Отрывок текста »
>>>>

23 ноября 2018

И СЧАСТЬЕ ОБЩЕЕ У НИХ, И СУДЬБА

Оцените материал
(1 Голосовать)

Андрей Васильевич и Нина Васильевна Гороховы — почти ровесники: он с 1935 года, она — с 1936-го. Вместе в школе учились, вместе в «читалку» на танцы бегали (так в Большой Малышевке тогда клуб называли, потому что там библиотека была). Но Андрей Горохов всегда ощущал себя намного старше рядом с хрупкой и смешливой Ниночкой Чаркиной, всегда готовым помочь, поддержать и защитить. А без помощи и поддержки в то время было не обойтись.

И голодали, и замерзали

«Моего отца в 41-м на фронт забрали, — вспоминает Нина Васильевна. — Осталась мама с четырьмя детьми — младшему только три дня исполнилось. Потом пришло извещение, что он без вести пропал. Осенью 45-го вернулся. Оказалось, в плену был, в концлагере. Там чудом от смерти спасся. Ведут их на расстрел, и тут одна немка говорит: «Мне работник на ферму нужен, отдайте мне вот этого». И показывает на моего отца. Когда советская армия вошла в этот город, и пленных из концлагеря освободили, и немка моего отца отпустила. Документы ему все оформили, вернулся он домой, работал в колхозе, потом в совхозе.

И всегда в тревоге жил, ведь многих у нас в деревне забирали — и тех, кто в плену у немцев был, и по чьему-нибудь доносу. Слава Богу, документы у него всегда оказывались в порядке — кто-то очень грамотно их оформил тогда».

«Многих тогда арестовывали по доносам — за неосторожное слово, за горсть зерна, — продолжает разговор Андрей Васильевич. — И только один человек, отсидев 10 лет, вернулся, остальные пропали. Помню случай. На току зерно обрабатывали, и дядя Митя Лужин горсть зерна в карман положил.  А кто-то увидел, донёс на него. 10 лет лагерей дали, там и сгинул дядя Митя, он уже в годах был, не выдержал.

Страшно было. Мы, ребятня, конечно, мало понимали, что происходит, почему забирают людей. Мы голода боялись и холода. Во время войны и первые годы после войны люди умирали от слабости — по 2-3 гроба в день на могилки уносили. Вошь повалённая была. Бывало, придёшь из школы, мать прокаливает одежду над огнём — аж треск стоит».

«А как-то зимой, — продолжает вспоминать Нина Васильевна, — я ещё маленькая была, война уже шла, — глянули утром в окно, а всё пшеничное поле в снежных шарах размером с футбольные мячи, внутри они пустые. Что это было — не знаю. Мы про эти шары вспомнили весной, когда на том поле люди стали собирать прошлогодние колоски и умирать целыми семьями. Может, отрава была в тех шарах. Умирали не только те, кто поел что-нибудь из этих колосков. Дед мой просевал их через решето, надышался этой пылью и умер. Умирали те, кто послабей. Андрею вот посчастливилось — выжил, только рвало двое суток.

<<<<

Записи для обработки »
>>>>

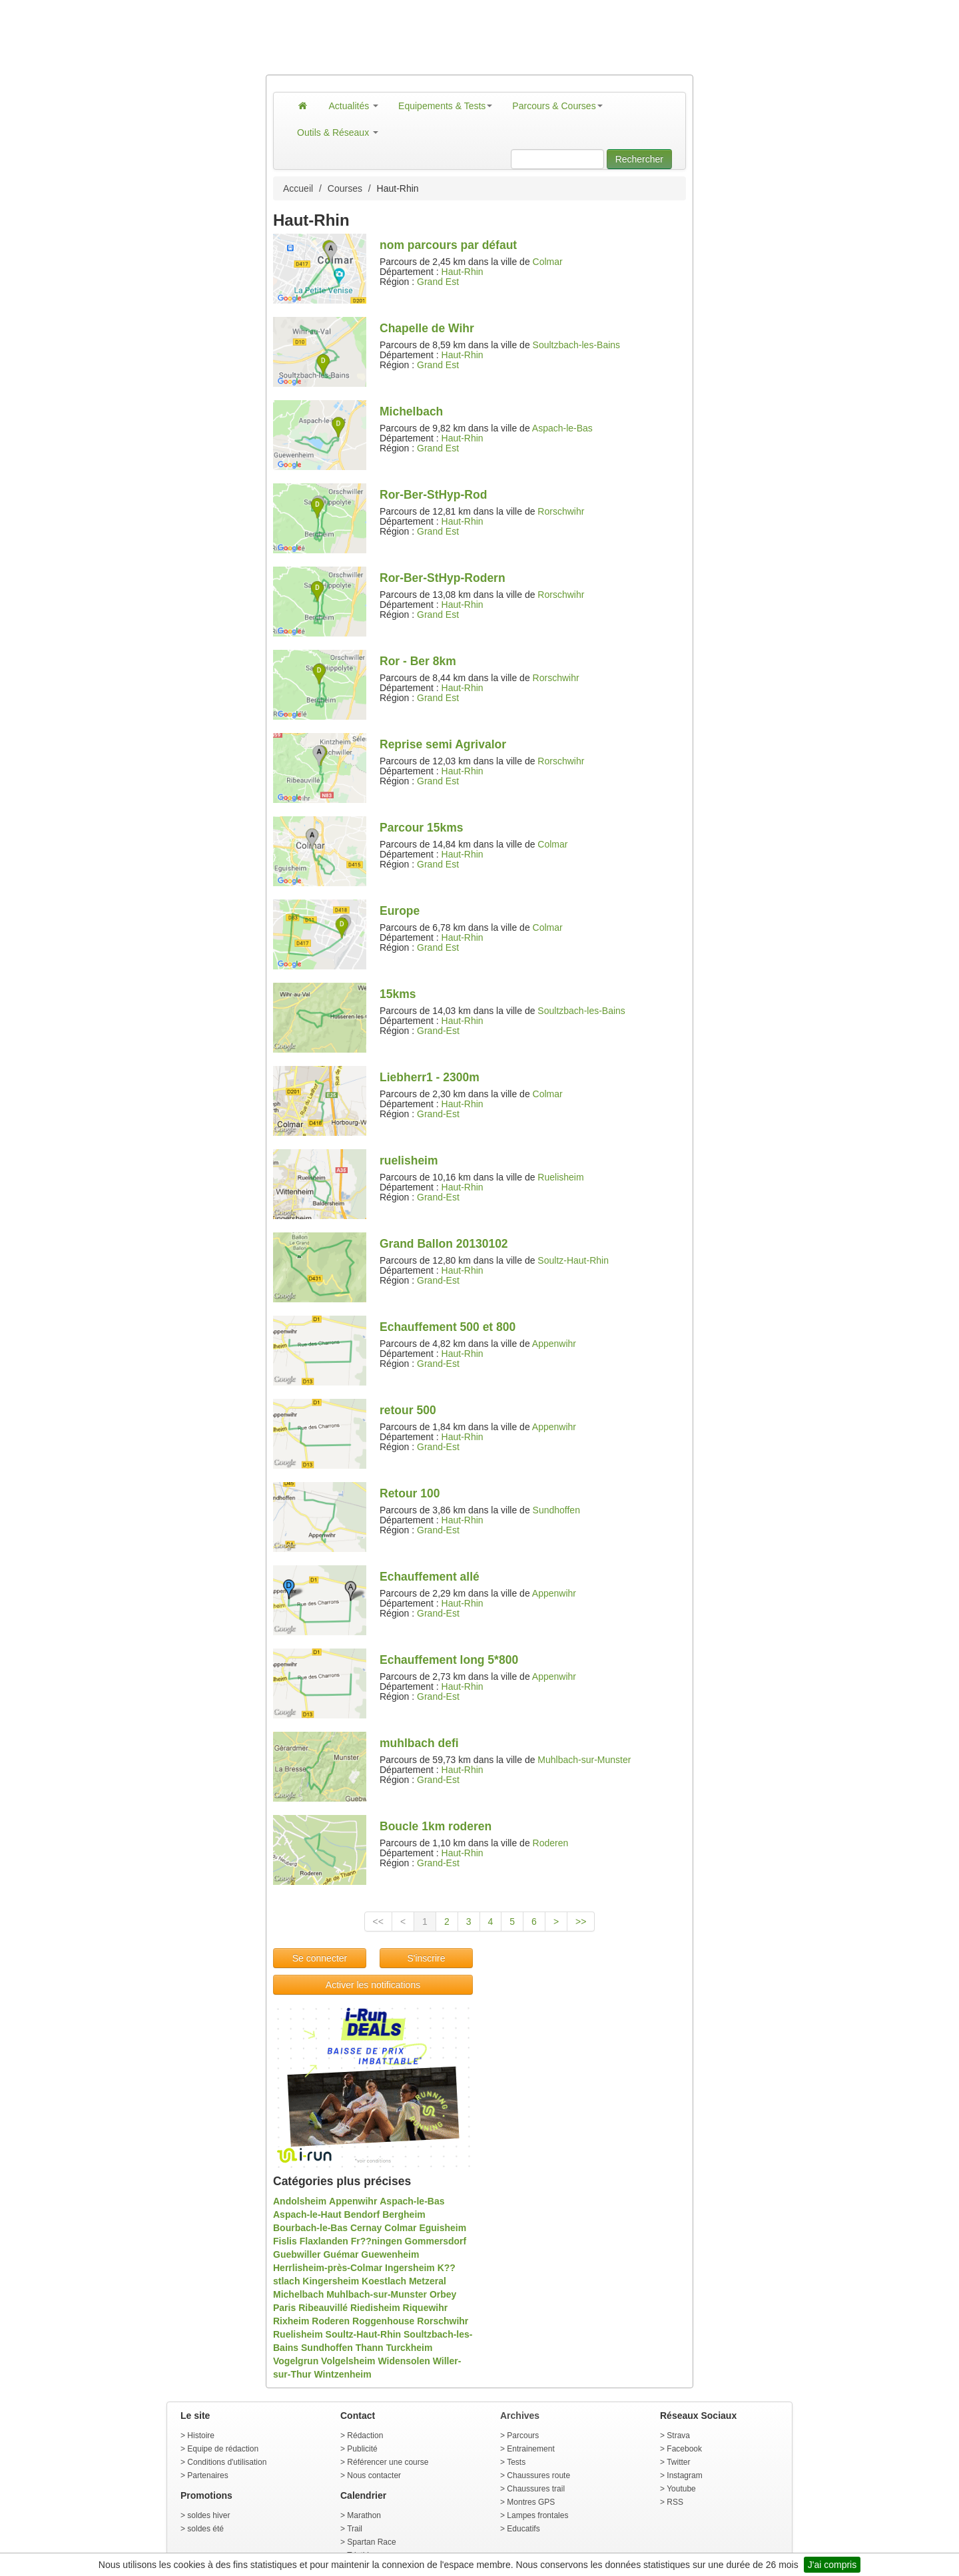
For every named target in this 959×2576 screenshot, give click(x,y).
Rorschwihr (560, 511)
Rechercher (639, 159)
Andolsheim (299, 2201)
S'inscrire (426, 1958)
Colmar (548, 261)
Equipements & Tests (445, 106)
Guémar (340, 2254)
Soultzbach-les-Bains (577, 345)
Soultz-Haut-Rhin (573, 1260)
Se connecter (320, 1958)
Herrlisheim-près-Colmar (327, 2267)
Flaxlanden (324, 2241)
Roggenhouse (383, 2321)
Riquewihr (425, 2307)
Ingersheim (410, 2267)
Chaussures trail (536, 2488)
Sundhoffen (556, 1510)
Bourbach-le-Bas (310, 2227)
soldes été (205, 2528)
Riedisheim (375, 2307)
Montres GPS (531, 2502)
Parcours (523, 2435)
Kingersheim (330, 2281)
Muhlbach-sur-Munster (584, 1759)
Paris (284, 2307)
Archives (519, 2415)
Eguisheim (442, 2227)
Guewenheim (390, 2254)
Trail (354, 2528)
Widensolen (404, 2361)
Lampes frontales (537, 2515)
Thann (370, 2347)
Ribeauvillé (323, 2307)
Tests (516, 2462)
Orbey (443, 2294)
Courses (345, 188)
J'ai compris (832, 2564)
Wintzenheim (342, 2374)
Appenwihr (554, 1343)
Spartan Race (371, 2542)
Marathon (364, 2515)
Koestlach (384, 2281)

<<<<

Задания »
1) В каком году, согласно тексту о супругах Гороховых, родилась Нина Васильевна?
2) Перепишите строки записей, начиная со строки, где стоит «Tests (516, 2462)», и до конца записей включительно, заменив в них «Marathon» на «Semi-marathon». Всё остальное оставьте без изменений.
Записи никак не связаны с текстом.

Ответы к заданиям »
1) В 1936 году.

2)
Tests (516, 2462)
Orbey (443, 2294)
Courses (345, 188)
J'ai compris (832, 2564)
Wintzenheim (342, 2374)
Appenwihr (554, 1343)
Spartan Race (371, 2542)
Semi-marathon (364, 2515)
Koestlach (384, 2281)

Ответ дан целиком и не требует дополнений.